Este año, el 20-N se ha adelantado 28 días y no se ha celebrado en el Valle de los Caídos, donde cada otoño se reunían los nostálgicos del antiguo régimen para honrar la figura de Franco en el aniversario de su muerte, sino en la colonia de Mingorrubio, contigua al camposanto que a partir de ahora albergará sus restos.

El escenario ha cambiado, pero el ambientillo que se respiraba ayer en los aledaños de la nueva morada del dictador era el de los 20 de noviembre más animados que se recuerdan. Hubo ondear de banderas con el águila estampado, reparto de utilería franquista, emocionados vivas a Francisco Franco y oraciones improvisadas por la salvación de su alma.

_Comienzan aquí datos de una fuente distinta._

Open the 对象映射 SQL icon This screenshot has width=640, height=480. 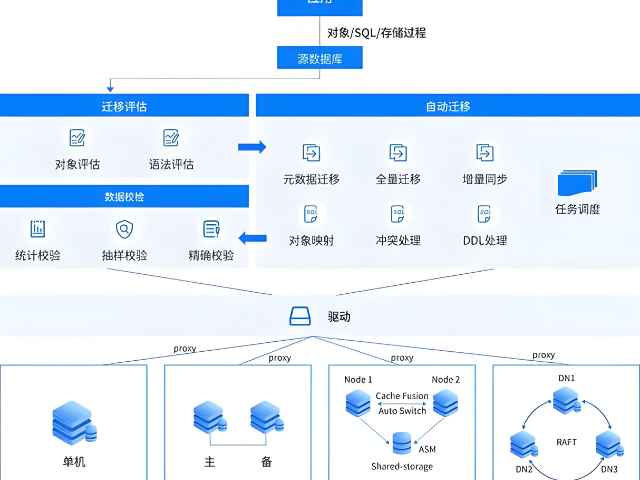311,214
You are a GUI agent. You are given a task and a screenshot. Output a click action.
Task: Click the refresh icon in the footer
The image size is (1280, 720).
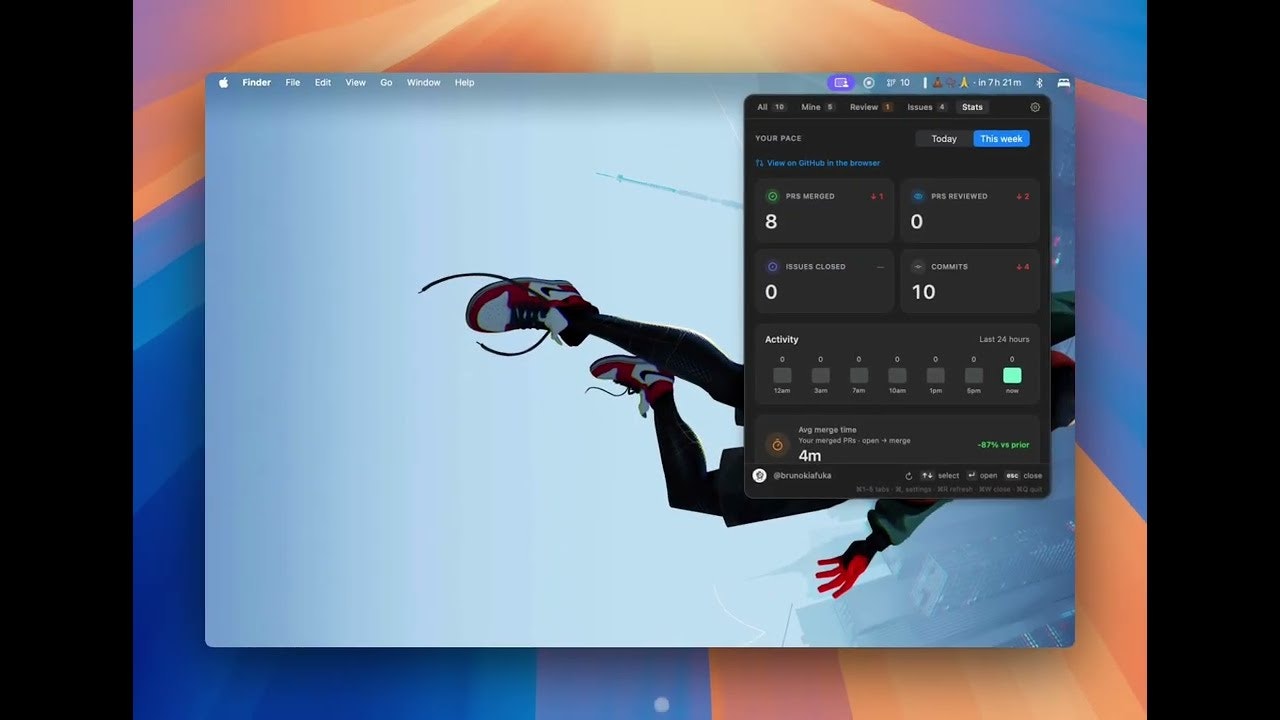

La Delegación del Gobierno había prohibido la concentración, pero esto no persuadió a los simpatizantes más acérrimos del régimen anterior, que a lo largo de la mañana fueron apareciendo con el sentimiento -y el atrezo- de las mejores ocasiones. «Este es mi arma, fíjese si soy peligrosa», clamaba una mujer de unos 70 años blandiendo en el aire un rosario de nácar junto al control de la Policía que le impedía el paso al camposanto con los primeros rayos de sol. Según avanzaba la mañana y subía el número de asistentes, los concentrados se iban animando a exteriorizar su estado de ánimo, a caballo entre la indignación por «la profanación de la tumba de Franco» y el deseo de rendirle honores en una jornada con sabor a cita histórica.

Los abrigos de piel de ellas se fueron abriendo para dejar ver las bufandas rojigualdas que llevaban dentro y las banderas constitucionales que algunos traían de la mano fueron cediendo protagonismo a las enseñas franquistas que portaban otros sin disimulo mientras iba subiendo el tono de las declaraciones a voz en grito.

«En Cataluña deberíais estar poniendo orden, y no aquí, que somos gente de paz», le lanzaba un matrimonio de jubilados a una pareja de policías. A su lado, un grupo de señoras de edad avanzada reclamaba por su cuenta su derecho a oír la misa que había prometido oficiar el prior del Valle de los Caídos en el interior del cementerio.

Desde China y Rumanía

A media mañana, la concentración devino en reunión del frikismo franquista más selecto. Chen Xiangwei, conocido en Madrid como el chino falangista, llegó con un ramo de flores «para depositarlo sobre el hombre que salvó a España», un sacerdote con sotana y alzacuellos apareció jurando haber viajado desde Rumanía «para honrar al héroe que venció al comunismo» y un asistente vestido de legionario clavó sus botas junto a la carretera y prometió no moverse de allí hasta que pudiera cuadrarse «ante el féretro del Generalísimo de los Ejércitos de España».

Según iban llegando, los asistentes se saludaban con la familiaridad que da haber coincidido en infinidad de citas similares e intercambiaban chamarilería franquista en un ambiente de camaradería roto únicamente por los insultos a Pedro Sánchez que lanzaban los más exaltados con el cuello hinchado, seguidos al unísono por la concurrencia, o las invitaciones a cantar el Cara el Sol, rezar un Padrenuestro o entonar el himno de España con la letra de Pemán que se sucedieron a lo largo de la mañana a la sombra de los plataneros.

Y en estas, apareció Tejero, que fue recibido entre muestras de fervor y gritos de «¡Valiente!», «Arriba España» y «¡A tus órdenes, mi teniente coronel!».

Y llegó Tejero

La inesperada irrupción del guardia civil golpista causó un problema de seguridad a la Policía. Si lo dejaban suelto entre los asistentes, corría el peligro de fallecer estrujado por los apretones de sus admiradores, pero tampoco podían darle acceso al cementerio, al carecer de permiso. Tras la confusión digna de haber sido rodada por Berlanga, los uniformados optaron por conducirle hasta una calle aledaña, desde donde pudo ver la llegada de Franco.

La aparición del helicóptero que portaba al dictador fue recibida entre gritos de «¡Francisco Franco, presente!» y nuevos insultos contra el «Gobierno profanador». Brazo en alto, los asistentes volvieron a arrancarse con melodías franquistas hasta que alguien apareció con un aparato de megafonía que puso orden en el desconcierto musical y empezó a emitir himnos militares y El novio de la muerte.

Después de saludar el paso de los minibuses que traían a los familiares del dictador, la reunión se fue disolviendo, pero no sin antes de cerrar la próxima cita. «¿Nos vemos aquí el 20-N?», discutían en un grupo. «Yo creo que volveré este domingo. Antes tardaba más de una hora en subir al Valle. Ahora tengo al Generalísimo a 30 minutos de casa», zanjó un asistente.